Stored items from a collection:

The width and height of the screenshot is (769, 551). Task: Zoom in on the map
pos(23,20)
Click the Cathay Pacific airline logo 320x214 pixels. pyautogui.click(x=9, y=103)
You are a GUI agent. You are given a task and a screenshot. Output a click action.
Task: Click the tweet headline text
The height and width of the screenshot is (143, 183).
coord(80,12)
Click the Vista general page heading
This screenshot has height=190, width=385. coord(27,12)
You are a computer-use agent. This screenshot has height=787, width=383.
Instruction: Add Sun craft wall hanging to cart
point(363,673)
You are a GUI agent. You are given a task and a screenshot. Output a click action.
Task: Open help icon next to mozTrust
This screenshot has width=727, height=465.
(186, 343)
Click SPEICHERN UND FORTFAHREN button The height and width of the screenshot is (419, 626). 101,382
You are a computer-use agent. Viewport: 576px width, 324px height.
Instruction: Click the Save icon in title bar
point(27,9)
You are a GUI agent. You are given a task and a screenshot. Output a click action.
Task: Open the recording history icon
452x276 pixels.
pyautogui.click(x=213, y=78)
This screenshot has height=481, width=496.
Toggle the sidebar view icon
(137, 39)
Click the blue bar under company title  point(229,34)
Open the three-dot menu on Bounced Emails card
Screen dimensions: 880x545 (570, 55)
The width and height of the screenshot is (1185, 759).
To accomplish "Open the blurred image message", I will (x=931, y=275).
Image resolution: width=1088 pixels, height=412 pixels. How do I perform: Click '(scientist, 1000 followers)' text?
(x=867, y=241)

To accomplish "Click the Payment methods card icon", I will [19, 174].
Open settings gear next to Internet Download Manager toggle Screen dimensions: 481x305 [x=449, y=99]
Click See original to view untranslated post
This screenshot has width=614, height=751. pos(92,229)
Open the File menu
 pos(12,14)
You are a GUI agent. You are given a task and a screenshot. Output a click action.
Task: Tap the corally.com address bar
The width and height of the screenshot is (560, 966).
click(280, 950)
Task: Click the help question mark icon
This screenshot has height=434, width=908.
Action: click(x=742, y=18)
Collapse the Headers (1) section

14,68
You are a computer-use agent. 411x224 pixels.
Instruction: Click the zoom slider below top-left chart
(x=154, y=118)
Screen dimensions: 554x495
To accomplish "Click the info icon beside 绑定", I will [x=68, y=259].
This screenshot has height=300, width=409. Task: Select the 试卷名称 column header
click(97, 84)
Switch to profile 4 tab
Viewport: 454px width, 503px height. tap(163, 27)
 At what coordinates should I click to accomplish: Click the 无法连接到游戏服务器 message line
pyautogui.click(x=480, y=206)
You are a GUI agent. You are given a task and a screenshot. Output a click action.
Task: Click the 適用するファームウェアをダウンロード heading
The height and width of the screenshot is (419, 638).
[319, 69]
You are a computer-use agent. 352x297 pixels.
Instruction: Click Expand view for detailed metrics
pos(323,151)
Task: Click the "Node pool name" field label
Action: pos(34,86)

* Exercise instructions *
Copy every line of the entries in which "next" can be found.

* Your response *
Task: Open help icon next to mozTrust
Open settings gear next to Internet Download Manager toggle Screen dimensions: 481x305 [x=449, y=99]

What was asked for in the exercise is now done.